Would it really kill the donk wonks, any one of them, to go talk some people and ask them what they need? The scene they dread, the one from Deliverance, is unlikely to be their fate and it should be remembered that that was a movie.

All right, I'll bite. What would you say to Joe/Jo Average, that elusive and supposedly oh-so-coveted heartland swing voter, to persuade them that while keeping queers from marrying might get them in good with a few church leaders, it doesn't actually do shit to benefit 'em in any material sense ?

I don't ask this as an exercise in bashing the South. You can find these folks all over the nation, though their particular circus/pet issue may vary somewhat. I'm genuinely curious as to what you all think. Myself, I would just do pocketbook, pocketbook, pocketbook issues all the livelong day. And if anyone tried to make me do a Dean spin-out, I'd just say, "Queers are taxpayers and they get the same rights you do. Finito. Shut the fuck up."

I am not politician material, needless to say.

MJS:

Alsis --

I think your pocketbook, pocketbook, pocketbook idea is exactly right -- and also your idea of just leaving the "cultural" issues alone, after having made your own views clear.

This is why I was so encouraged by that poll I mentioned here a while back -- the one that showed a minimum-wage hike would pull exactly as many votes away from the Republicrats as a Mexican border wall would.

I've always argued that the necessary and sufficient counterweight to these idiotic "cultural" issues is the class issues -- it's even in my embryo book:

One of the most important asymmetries is that while the Republicans can be as ferocious as they please on matters relating to culture -- sex, religion, and so on -- the Democrats are not prepared to be ferocious on the only possible counterweight to culture, which is... class. In fact, not only are the Democrats unwilling to be ferocious, they're unwilling to raise the topic at all. It's the Great Unmentionable of American politics.

J. Alva Scruggs:

Some people are truly awful in their bigotries, however I've yet to meet a wage earner or small businessman who thinks Uncle Sam picking up the tab for their healthcare or their employees' is all that bad an idea. It would keep us "competitive". A little gleam comes to even the most small gubmint of eyes when you invoke the divine mantra, "economy of scale".

Tim D:

Yes, and don't forget the Newsweek/MSNBC article that I mentioned before (aptly titled "Nader was Right").

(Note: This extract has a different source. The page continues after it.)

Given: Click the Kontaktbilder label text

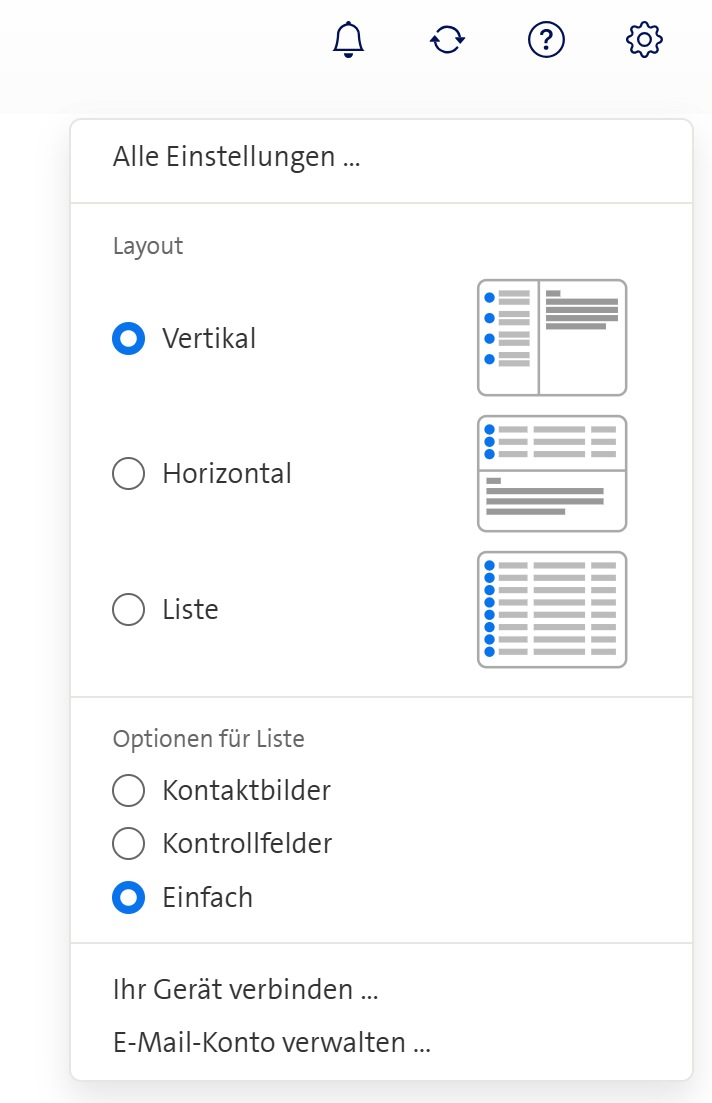Looking at the screenshot, I should click(x=246, y=791).
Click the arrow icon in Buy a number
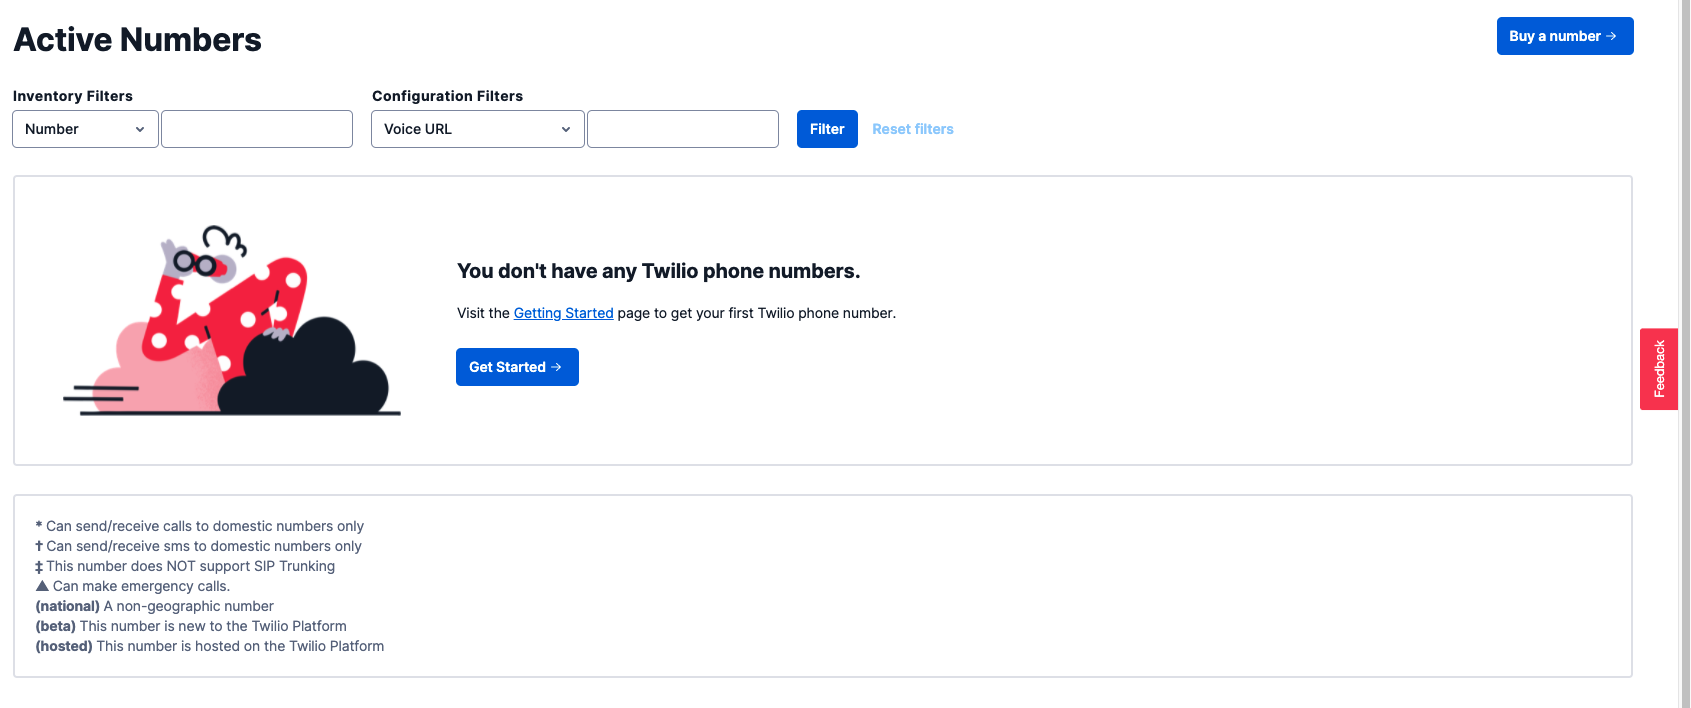This screenshot has width=1691, height=708. coord(1611,36)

By the way, I sadly report that when I e-mailed that Clinton - Murdoch merger article to friends and family with a simple "Anyone still voting for here in 2008?", I received a startling amount of responses that amounted to "I'll vote for her over any Republican they put up."

I admit that they have dragged me down though, the Democrats. I have been telling my Democrat friends and families that I narrowed my demands to three simple items: 1)National, single-payer health care per the plan of PNHP; 2)Living wage indexed to inflation and the local cost-of-living; and 3)Withdrawal from Iraq - and I'll even settle for withdrawal a la Murtha!! All three are supported overwhelmingly by the American public, so there is surely no reason to reject them out of hand.

I know, I know, where are my principals!?! But my friends, I grow weary and yearn for change...

Tim, if I had a dollar in my pocket, I'd happily wager it on you not getting anything approximating any of those three. Which means that you're stuck here with the rest of us weirdos.

I'll bake us some fresh rolls and brew us some fresh coffee. We'll swap our favorite 9-11 theories in best long-winded indymedia fashion. It'll be fun.